DALHIS (Since 2013) Data analysis on large-scale heterogeneous infrastructures for science |
Principal Investigators :
- Dr. Christine Morin, MYRIADS project-team, Inria Rennes – Bretagne Atlantique
- Dr. Deb Agarwal, Lawrence Berkeley National Laboratory, University of California Berkeley
Research objectives:
Research areas span:
- Programming environment for scientific data analysis workflows: An integrated capability that will allow users to easily compose their workflows in a programming environment such as Python and execute them on diverse high performance computing (HPC) and cloud resources.
- Adaptive orchestration layer: The adaptation model will use real-time data mining to support elasticity, fault-tolerance, energy efficiency and provenance.
- Infrastructure support for HPC, clusters and cloud systems: The research will determine how to provide execution environments that allow users to seamlessly execute their dynamic data analysis workflows in various research environments and scales.
Scientific achievements:
- Evaluation of the performance/energy efficiency trade-off of Hadoop run on physical and virtual clusters for two deployment modes: collocated data and compute services and dedicated data nodes separated from compute nodes.
- Development and evaluation of a chemical runtime support for TIGRES high-level specification of scientific workflows.

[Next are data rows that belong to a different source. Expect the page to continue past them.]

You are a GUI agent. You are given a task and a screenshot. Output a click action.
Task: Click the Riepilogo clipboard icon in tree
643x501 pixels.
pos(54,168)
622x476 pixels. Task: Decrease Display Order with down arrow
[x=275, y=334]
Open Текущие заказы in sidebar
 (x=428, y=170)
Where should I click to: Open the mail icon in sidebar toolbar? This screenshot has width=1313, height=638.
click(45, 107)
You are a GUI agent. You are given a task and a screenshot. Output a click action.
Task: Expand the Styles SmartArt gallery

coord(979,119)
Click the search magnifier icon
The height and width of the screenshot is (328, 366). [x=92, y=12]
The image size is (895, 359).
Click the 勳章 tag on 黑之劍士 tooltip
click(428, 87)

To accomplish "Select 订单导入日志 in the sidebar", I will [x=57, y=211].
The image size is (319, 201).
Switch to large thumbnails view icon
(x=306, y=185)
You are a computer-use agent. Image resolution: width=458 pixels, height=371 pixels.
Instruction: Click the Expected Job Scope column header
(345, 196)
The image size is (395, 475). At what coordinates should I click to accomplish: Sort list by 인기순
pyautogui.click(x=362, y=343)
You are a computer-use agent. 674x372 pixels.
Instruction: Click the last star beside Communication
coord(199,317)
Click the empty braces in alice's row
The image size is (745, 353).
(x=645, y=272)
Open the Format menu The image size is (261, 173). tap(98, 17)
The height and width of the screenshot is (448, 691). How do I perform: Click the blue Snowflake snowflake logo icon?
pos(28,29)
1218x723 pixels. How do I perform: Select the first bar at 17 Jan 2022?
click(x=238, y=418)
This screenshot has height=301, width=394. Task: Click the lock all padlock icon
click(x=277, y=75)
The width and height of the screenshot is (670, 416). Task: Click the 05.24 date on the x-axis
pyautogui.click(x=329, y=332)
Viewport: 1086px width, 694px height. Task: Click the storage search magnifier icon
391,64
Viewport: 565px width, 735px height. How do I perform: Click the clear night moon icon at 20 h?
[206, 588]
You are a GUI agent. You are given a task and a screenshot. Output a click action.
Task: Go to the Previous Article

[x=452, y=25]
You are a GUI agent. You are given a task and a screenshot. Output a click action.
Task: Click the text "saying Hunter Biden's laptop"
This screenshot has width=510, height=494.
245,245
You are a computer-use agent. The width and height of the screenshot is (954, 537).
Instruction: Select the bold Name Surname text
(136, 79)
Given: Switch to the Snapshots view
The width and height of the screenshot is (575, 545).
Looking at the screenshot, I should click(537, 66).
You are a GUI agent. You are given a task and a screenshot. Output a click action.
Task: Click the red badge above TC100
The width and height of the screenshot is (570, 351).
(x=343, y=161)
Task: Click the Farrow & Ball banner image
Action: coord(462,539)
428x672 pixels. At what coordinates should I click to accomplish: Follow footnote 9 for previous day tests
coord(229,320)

- Evaluation of FRIEDA flexible robust intelligent data management framework for deploying dataintensive scientific applications in clouds.
Publications and Awards:
- 1 Journal article, 1 Book chapter, 1 Conference paper, 3 Workshop papers
- Deb Agarwal is the recipient of a 2015 Inria International chair.
Selected publication:
Eugen Feller, Lavanya Ramakrishnan, Christine Morin, Performance and Energy Efficiency of Big Data Applications in Cloud Environments: A Hadoop Case Study, JPDC, 2015.